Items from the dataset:
#####
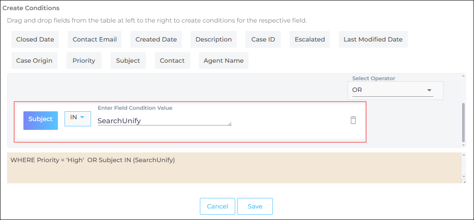
Task: Expand the IN comparison operator dropdown
Action: pos(78,118)
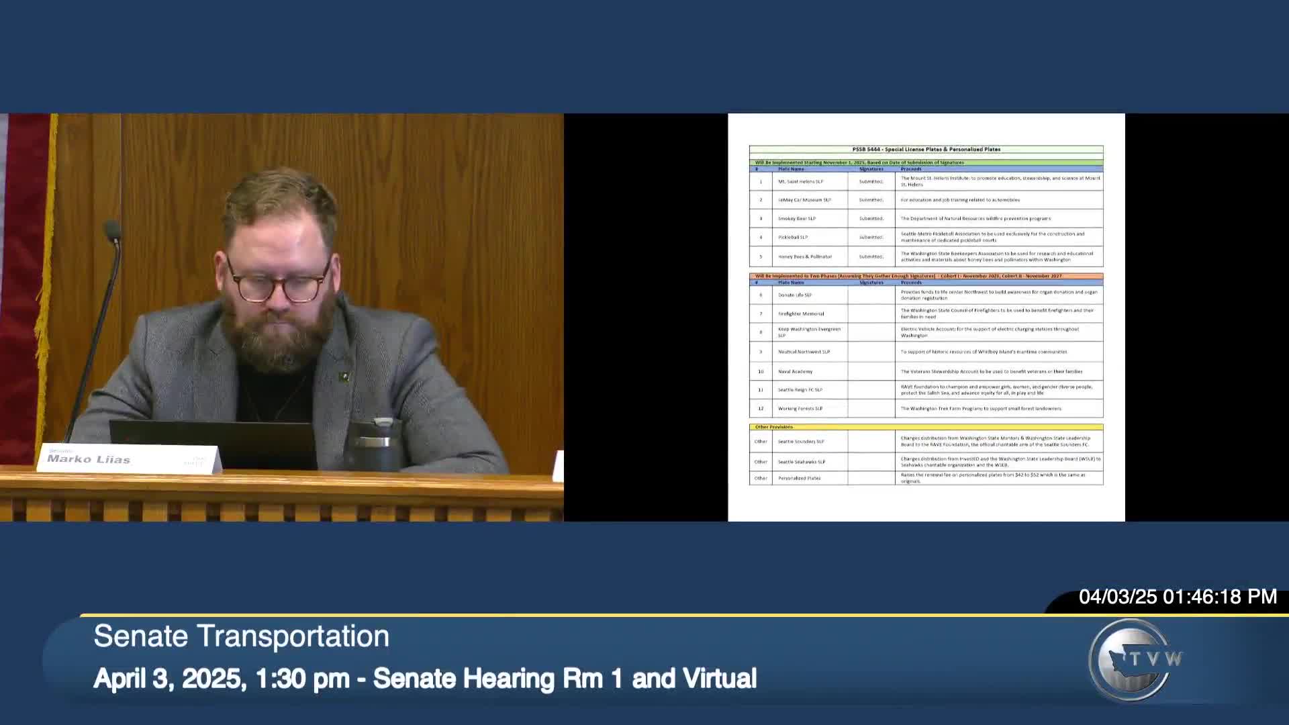Click the Personalized Plates row
The height and width of the screenshot is (725, 1289).
coord(799,478)
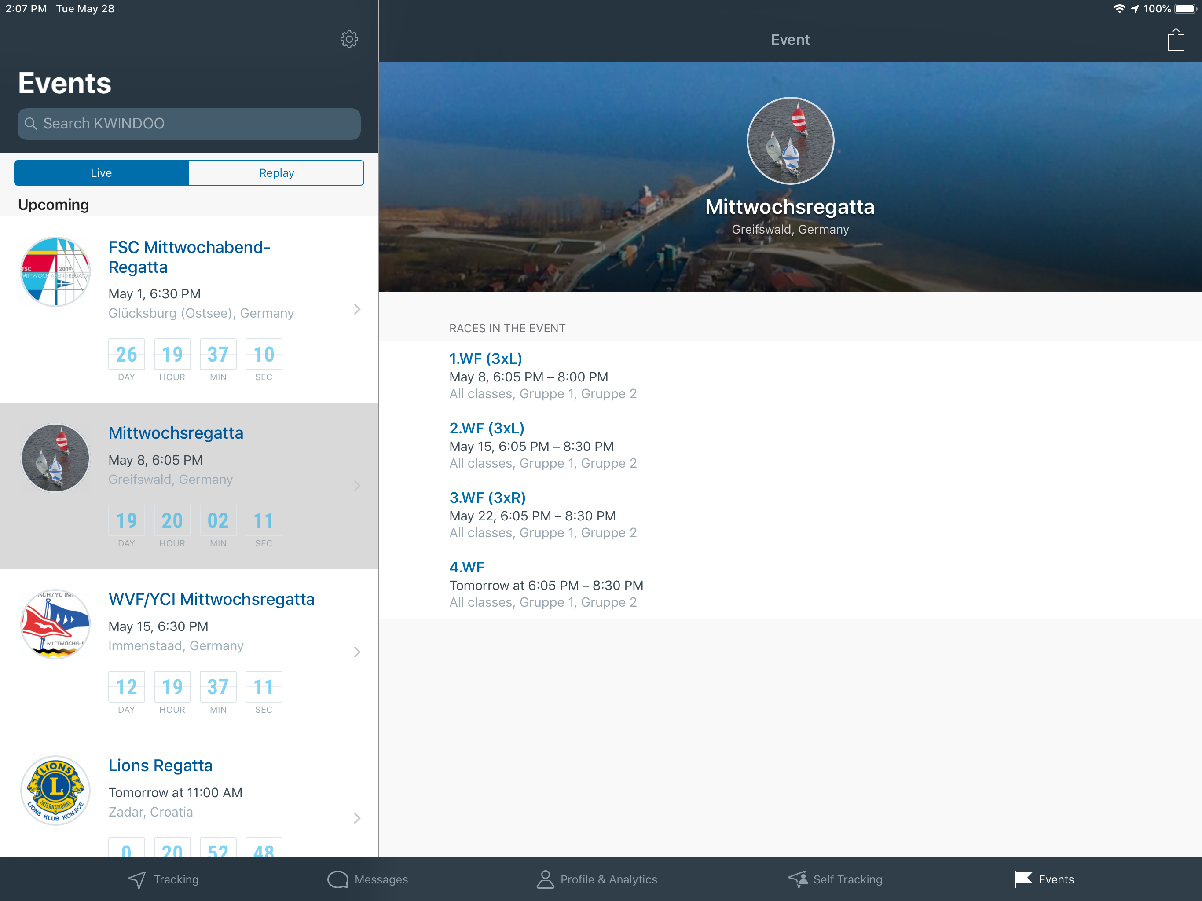
Task: Tap the share icon in Event header
Action: tap(1175, 40)
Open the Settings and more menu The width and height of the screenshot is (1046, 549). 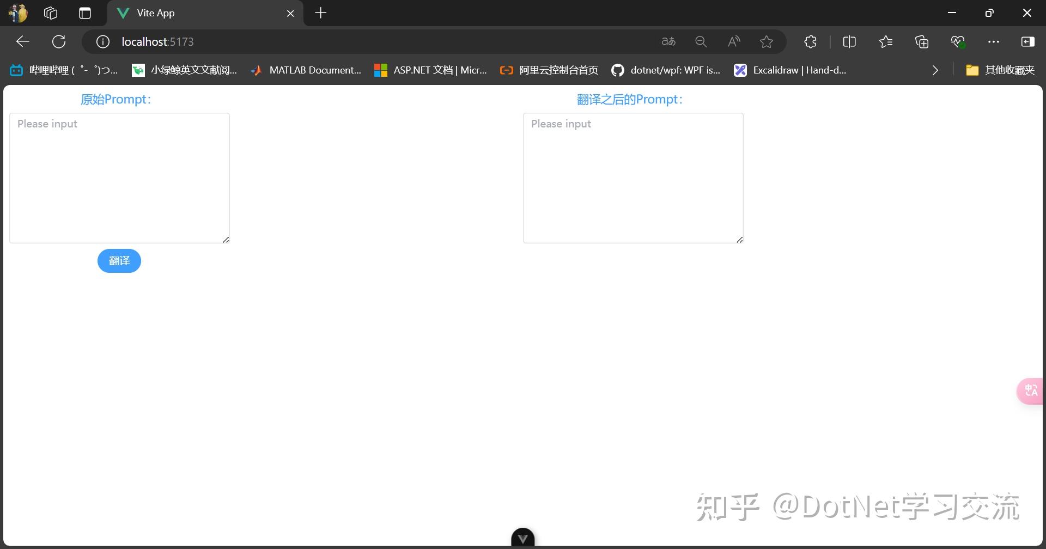pyautogui.click(x=994, y=41)
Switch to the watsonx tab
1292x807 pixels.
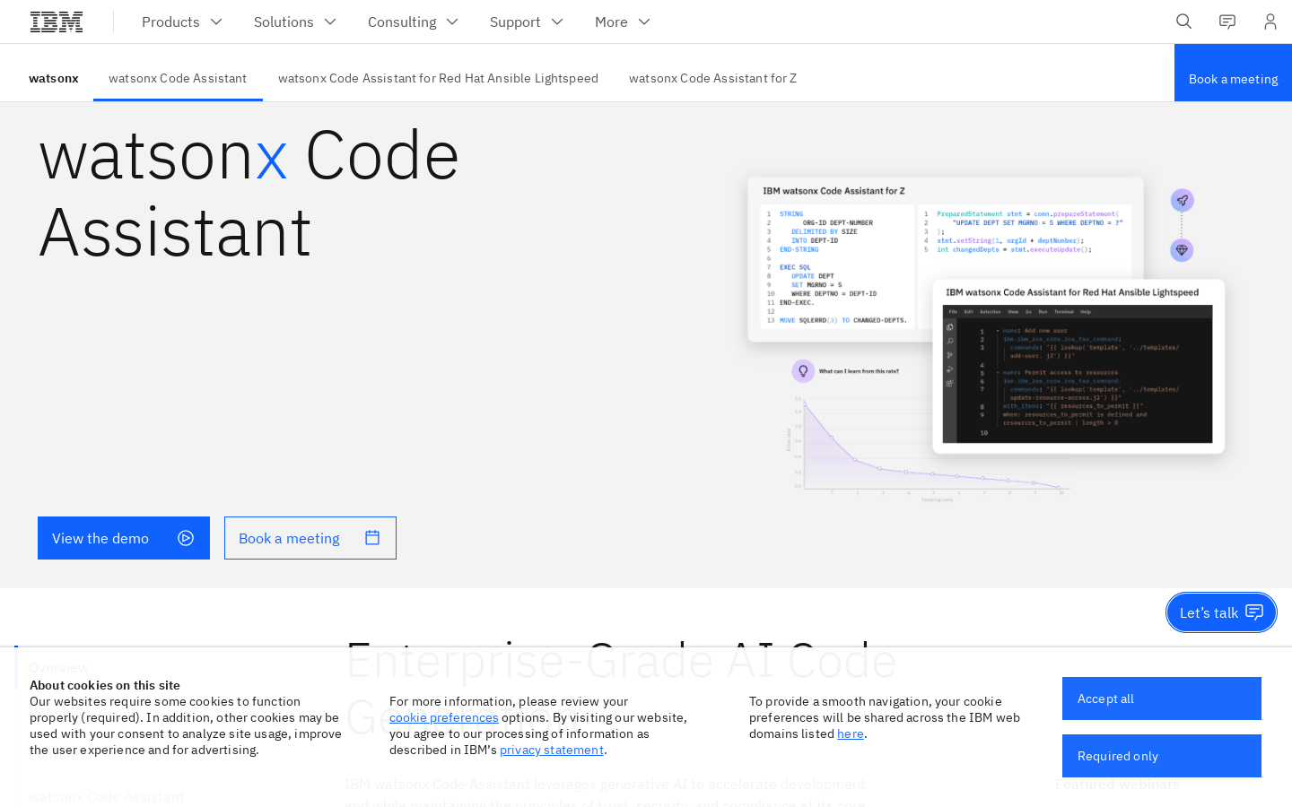(x=54, y=78)
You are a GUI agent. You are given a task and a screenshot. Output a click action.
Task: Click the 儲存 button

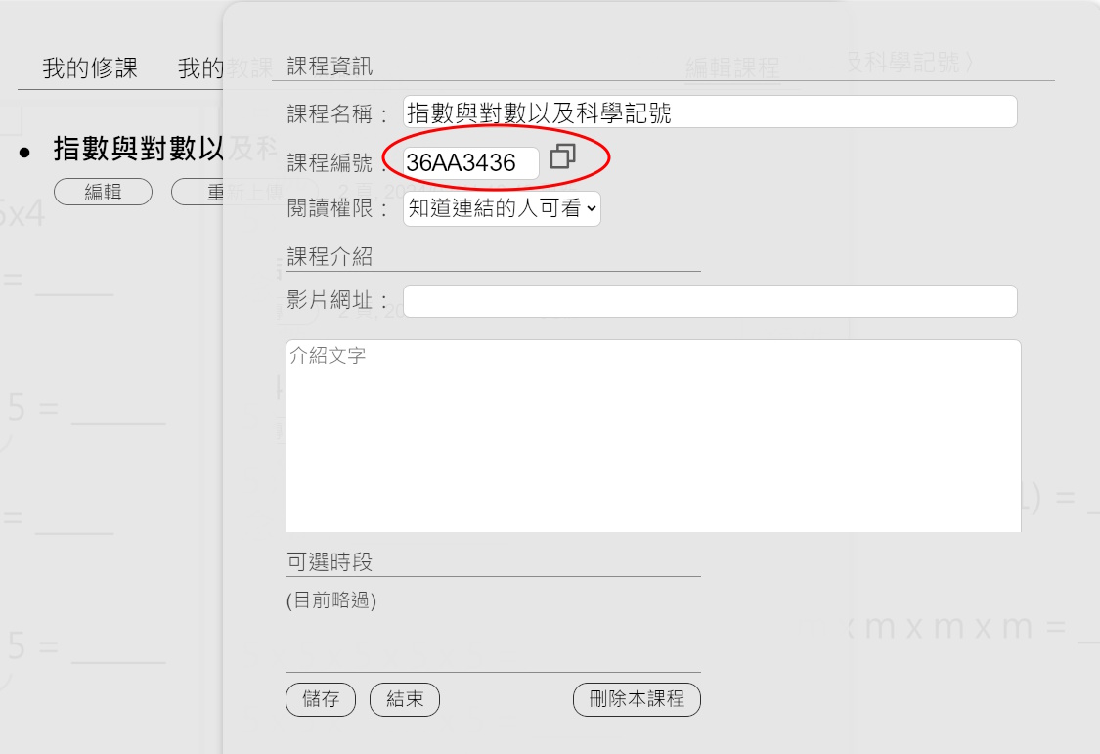[x=321, y=699]
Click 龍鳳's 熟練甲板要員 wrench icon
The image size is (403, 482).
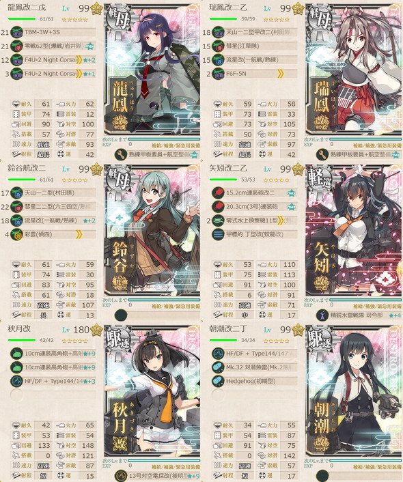[121, 154]
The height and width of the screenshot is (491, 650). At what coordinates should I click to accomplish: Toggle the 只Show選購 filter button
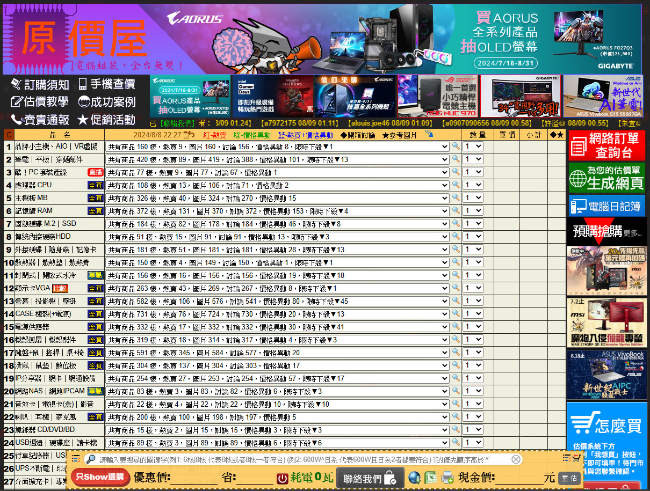point(100,477)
#####
▸ Written problem
Retype everything from the line that contains "The height and width of the screenshot is (491, 650)." down through the end of the listing above. Leave the pictures out.

▸ Correct answer
The height and width of the screenshot is (491, 650). At what coordinates should I click to accomplish: Toggle the 只Show選購 filter button
point(100,477)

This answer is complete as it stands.